Rewrite the entries starting with the line containing "The image size" and going on through the line containing "[x=358, y=14]", changing "screenshot" to "screen capture" and leaving everything else unchanged. Give only those lines.

▶ MATERIAL PROVIDED:
'''

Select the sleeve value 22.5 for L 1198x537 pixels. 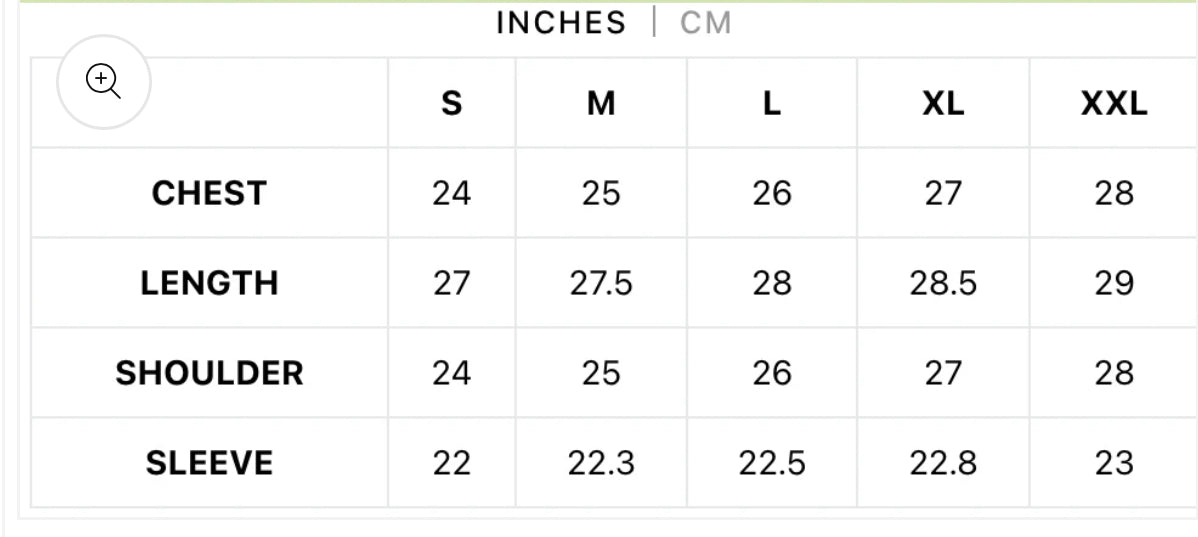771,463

'''
'''

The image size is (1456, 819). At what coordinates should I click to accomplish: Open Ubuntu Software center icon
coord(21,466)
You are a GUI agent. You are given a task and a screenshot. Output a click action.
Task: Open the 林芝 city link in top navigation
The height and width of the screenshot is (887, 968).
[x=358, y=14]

'''
'''

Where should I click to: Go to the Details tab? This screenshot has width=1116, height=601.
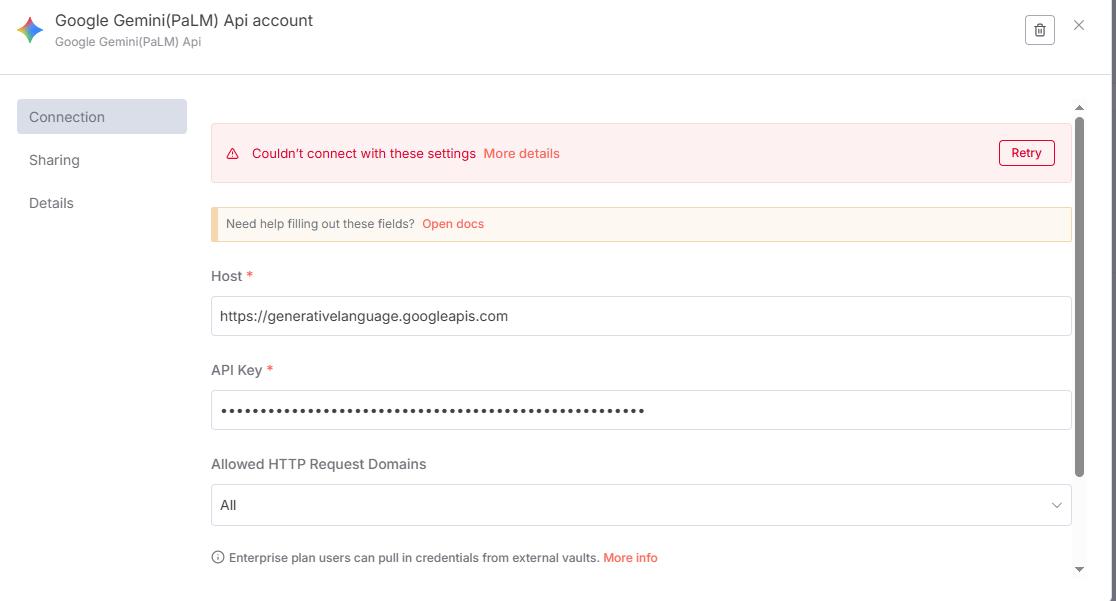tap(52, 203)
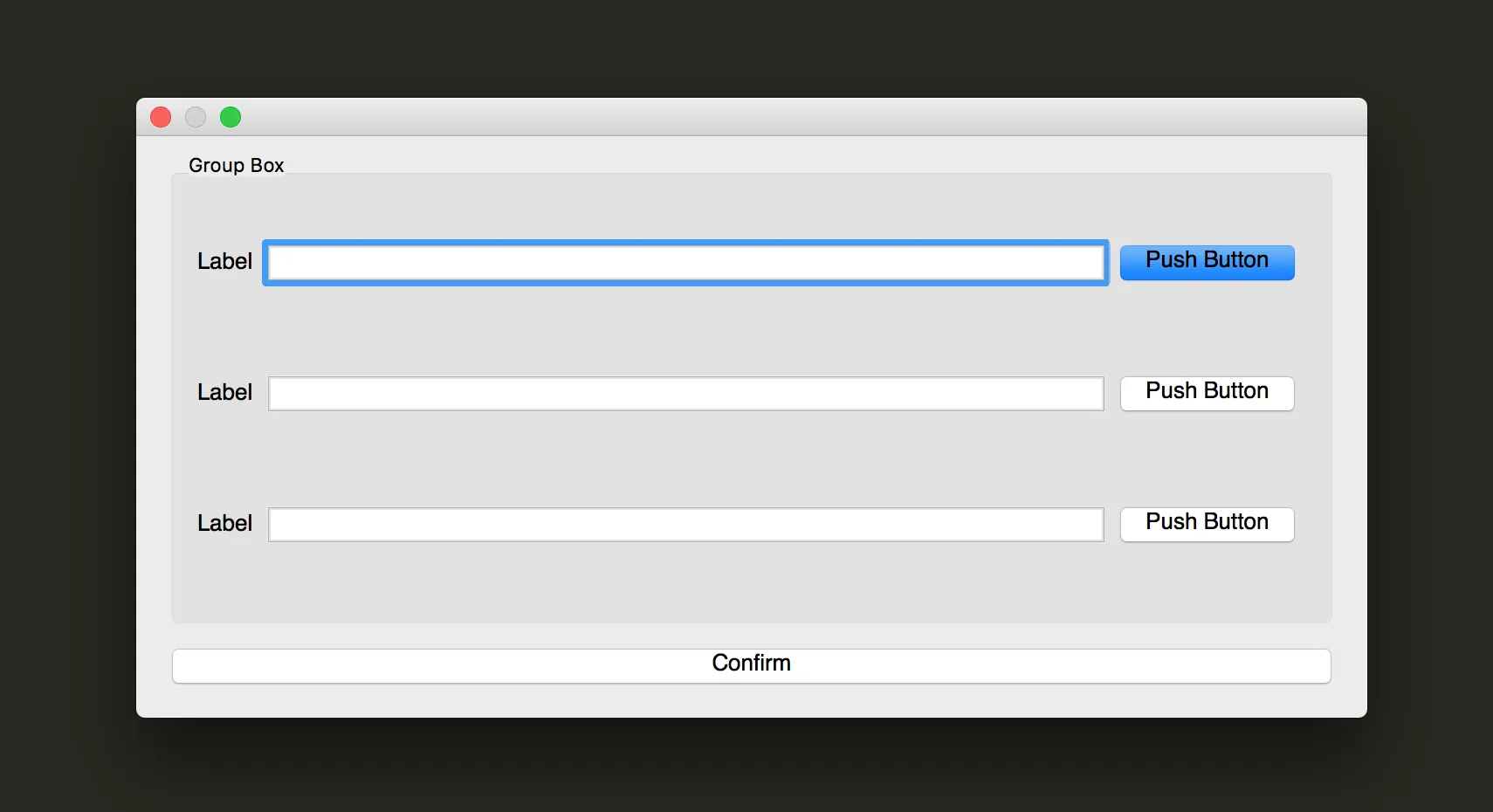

'''

▶ EXERCISE SOLUTION:
The image size is (1456, 819). At what coordinates should I click to accomplish: Open Ubuntu Software center icon
coord(21,466)
You are a GUI agent. You are given a task and a screen capture. Output a click action.
Task: Open the 林芝 city link in top navigation
The height and width of the screen capture is (887, 968).
[x=358, y=14]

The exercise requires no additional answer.